FACTBOX: What is the Kyoto Protocol?
(Reuters) - Delegates from up to 190 nations will meet in Bangkok from March 31-April 4 to start work on a new U.N. pact to fight climate change and succeed the Kyoto Protocol.
Here are some frequently asked questions about Kyoto:
* WHAT IS THE KYOTO PROTOCOL?
-- It is a pact agreed by governments at a 1997 U.N. conference in Kyoto, Japan, to reduce greenhouse gases emitted by developed countries to at least 5 percent below 1990 levels by 2008-12. More than 170 nations have ratified the pact.

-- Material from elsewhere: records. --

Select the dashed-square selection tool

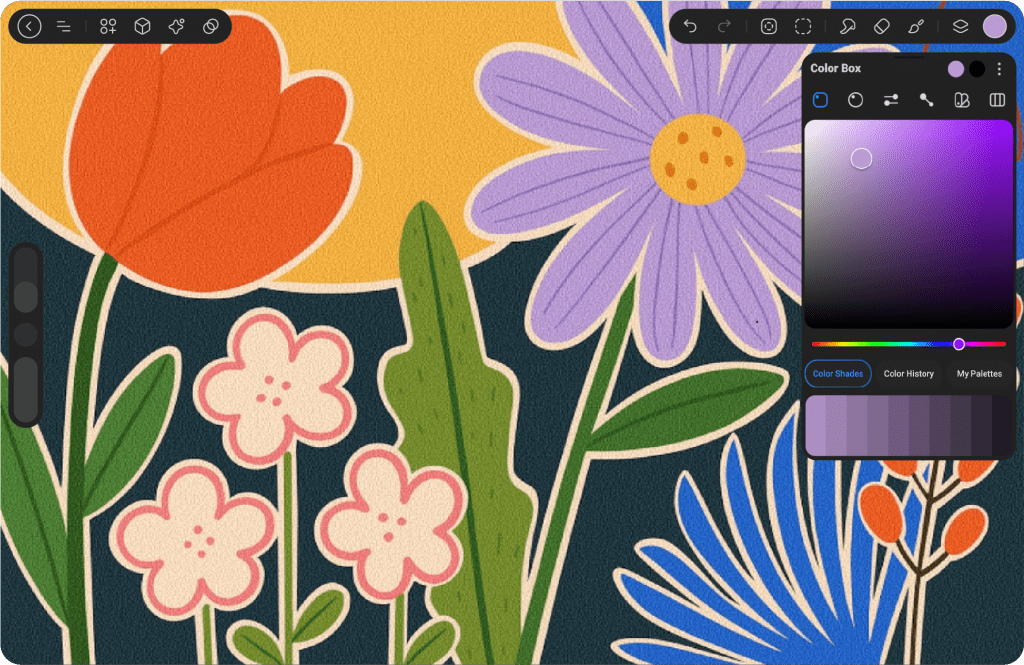803,27
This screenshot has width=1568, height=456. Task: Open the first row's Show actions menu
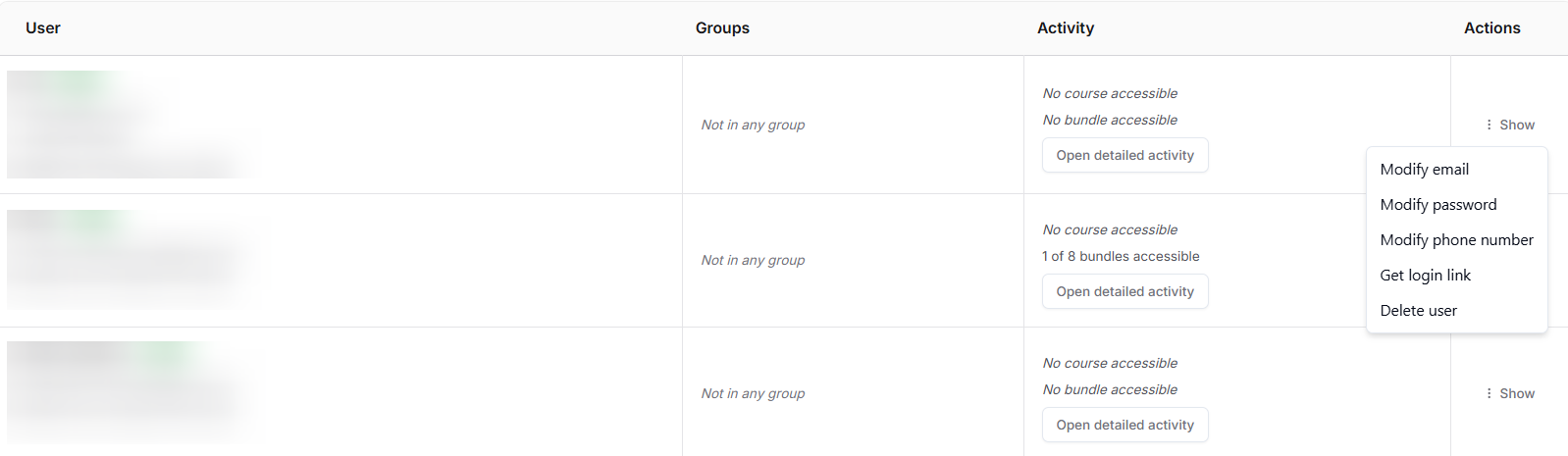pyautogui.click(x=1509, y=125)
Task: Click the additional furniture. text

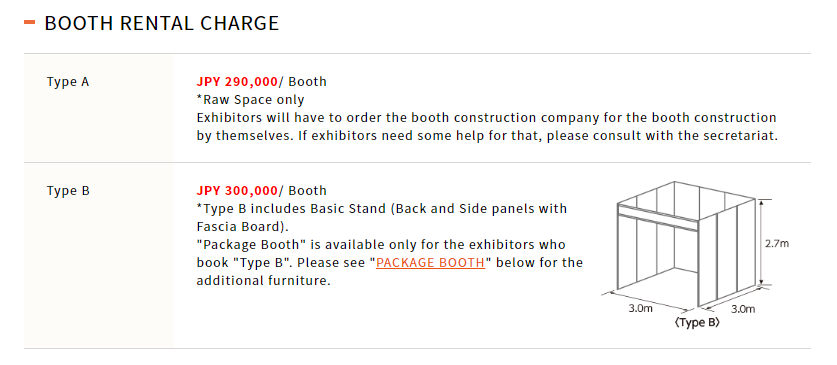Action: click(x=264, y=281)

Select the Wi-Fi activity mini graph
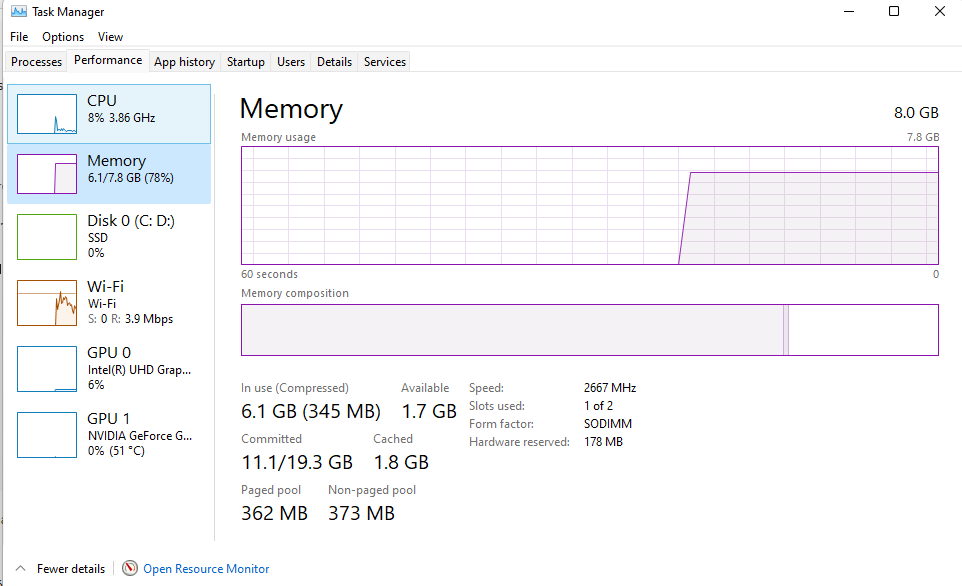(47, 302)
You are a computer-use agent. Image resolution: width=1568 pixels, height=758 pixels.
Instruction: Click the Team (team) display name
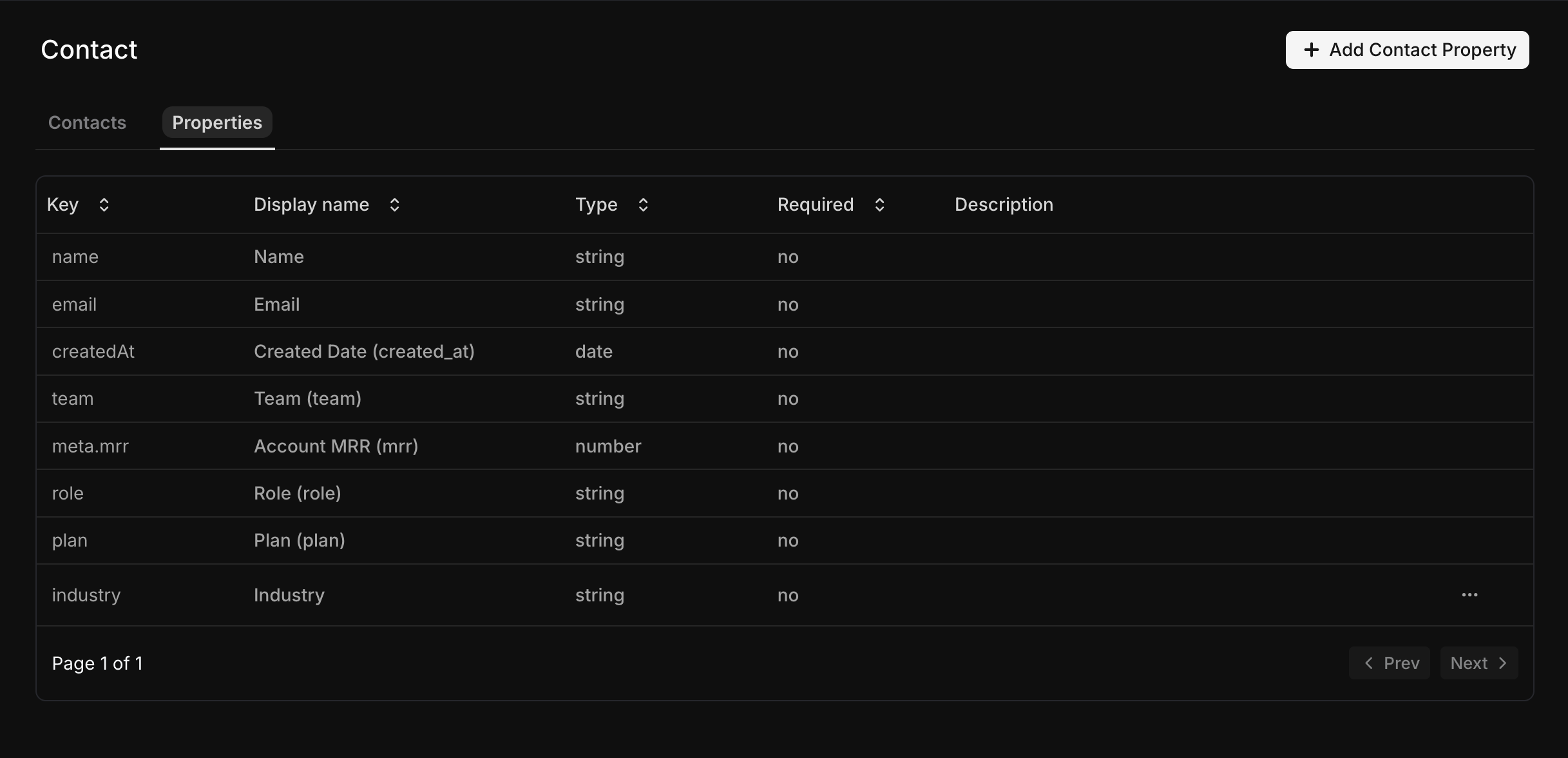307,399
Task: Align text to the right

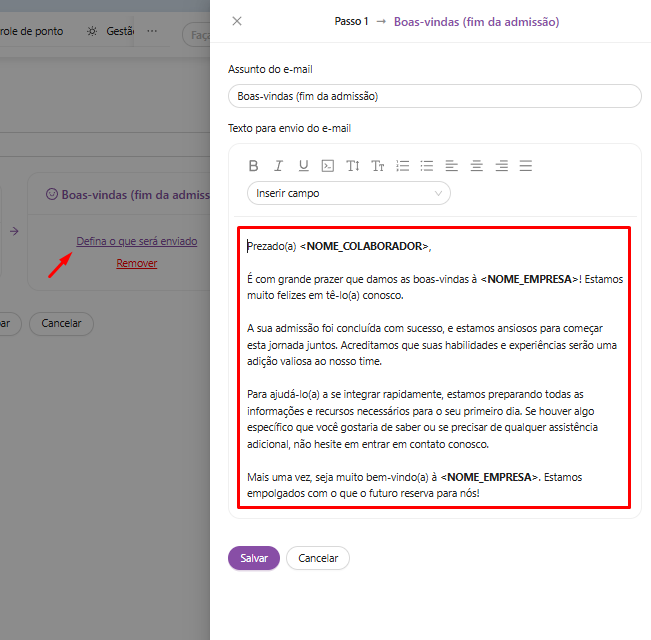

* IS IT THE FIRST AGREEMENT OF ITS KIND?
-- Governments agreed to tackle climate change at an "Earth Summit" in Rio de Janeiro in 1992 with non-binding targets. Kyoto is the follow-up.
* SO IT IS LEGALLY BINDING?
-- Kyoto has legal force from February 16, 2005. The United States, long the world's biggest source of emissions but which is being surpassed by China, came out against the pact in 2001. President George W. Bush reckoned it would be too expensive and wrongly omits 2012 emissions targets for developing nations.
* HOW WILL IT BE ENFORCED? Continued...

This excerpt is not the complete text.